Гаркуша угодливо засуетился:

— Это мы, фурманы… Нам и шерсть годна, абы кишка полна.

— На вашу кишку вовек не напасешься, — нахмурился Килигей. — Сын и по сю пору петлюровской мотнею Украину метет?

— Да что ж сын…

— Отчаливайте, обоз уже двинулся!

Тронулись, поскрипывая, возы; задумчиво смотрел вслед им Килигей. Впервые с тех пор, как существует этот тополиный порт, обозы с хлебом идут не из степи, а в степь, не в темные трюмы чужих судов таврийское льется зерно, нет, оно подымается из трюмов на-гора к солнцу, к весне, снова возвращаясь к тем, кто его вырастил, кто его посеет…

Подошел Баржак, стал рядом и тоже засмотрелся:

— Что же, сбылось, Дмитро?

— Сбылось.

Их волей, их силой свершилось наконец то, о чем не раз, обливаясь горьким потом, мечтали они тайком в годы своей юности, проведенные здесь, на каторжных этих эстакадах.

XIV

Из тополиного порта отбитый у греков хлеб дошел и до Строгановки, отведал пшеничного и капитан Дьяконов в Оленчуковой хате.

Дьяконов попал в Строгановку как раз в разгар весенних работ.
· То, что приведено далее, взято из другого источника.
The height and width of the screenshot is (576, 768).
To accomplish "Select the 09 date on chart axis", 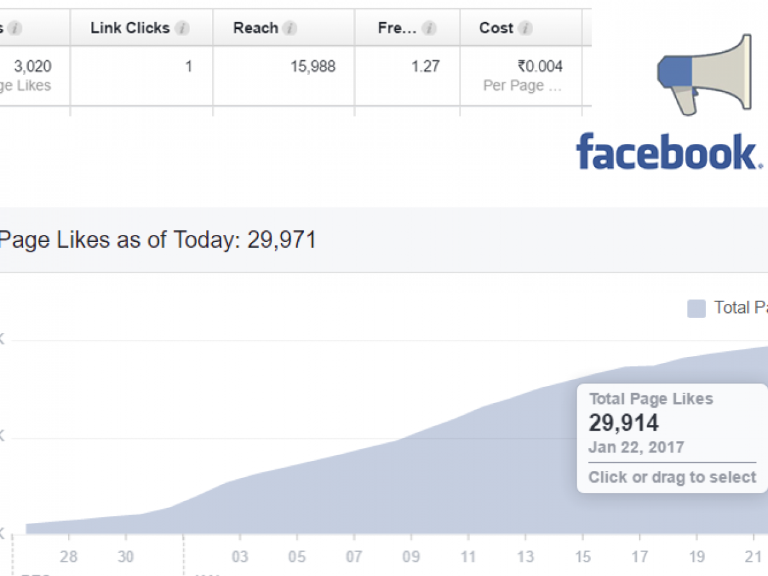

Оленчук с первого же дня взялся за виноградник. Он вовсе не собирался превратить свое благородие в батрака, но Дьяконову не сиделось без дела, и вскоре село уже видело их обоих — и Оленчука, и бывшего его батарейного на винограднике рядом: с утра и до вечера трудились они. Оленчук научил офицера обрезать кусты, окапывать, и Дьяконов оказался не совсем бездарным учеником. Сын отставного офицера и сам с юных лет офицер, он в первый раз в жизни так близко столкнулся с трудом простого человека, в первый раз в жизни сменил оружие на садовый нож и лопату, впервые испытал здесь высокое, никогда раньше не изведанное им наслаждение трудом.

Виноградник Оленчука — над самым Сивашом, на пологом склоне, обращенном к солнцу. Оленчук рассказывает, что еще при дедах его на этих местах, над Сивашом, где сейчас огороды и виноградники, была мертвая земля, один кермек да солонец рос, которого и верблюды не едят. Мертво было, пока кто-то из Оленчукова рода не докопался здесь до сладкой воды. Вода тут все: где она — там жизнь.

— Будто и много ее, а не напьешься, — глядя на разлив Сиваша, с горечью говорит Оленчук. — «Зато тебя и много тут, что волы тебя не пьют», — шутили когда-то чумаки, удивляясь, что волы не желают пить соленую здешнюю воду. Из-за недостачи воды тут и дерево у нас никакое не растет, одна только жилистая акация маловодье это выдерживает.

— А вон те? — указал Дьяконов на группу высоких серебристых деревьев, одиноко высившихся далеко за Сивашом.

— Так то ж осокори на поповой усадьбе. Где осокори — там как раз колодец: еще перед войной мы с братом копали. И на Сиваше тоже примечайте, где кустик камыша темнеет, там, значит, пробивается понемногу из глубины, из трясины сладкая вода…

Сиваш, это таинственное Гнилое море, не перестает удивлять Дьяконова. Чудо природы. Геологическая загадка. Лежит болотистым мертвым простором, с сизоватым налетом соли, раскинувшись до самого горизонта, до чуть темнеющей там вдали полоски Крымского берега.

— Это Литовский полуостров?

— По-ученому — Литовский. А мы его Турецкой батареей называем. Когда-то там турецкая батарея стояла. Когда мальчишкой был, — неожиданно улыбнулся Оленчук, — бегали мы туда птичьи гнезда искать. Много птиц на той батарее гнездилось.

— Через Сиваш бегали?

— А что ж, летом он, бывает, пересохнет, аж пыль встает. Кто знает, тот и на возу проедет, а если кто так, наобум, пустится, то… — Оленчук глянул на офицера как-то искоса. Дьяконову показалось, что даже с подозрением: не бежать ли, мол, надумали, ваше благородие? — Один пошел, не спросясь броду, да и поныне нету. Вот он — Сиваш.

Странное море! Изменчивое, коварное. То покроется водой, то снова сгонит ее ветром назад в Азовское, и останется тут на сотни верст голое болотистое дно с тысячами ловушек, трясин и промоин, топей и ни на какие карты не нанесенных гнилых ям. Вязкий вонючий ил чуть подернут сверху сивым налетом.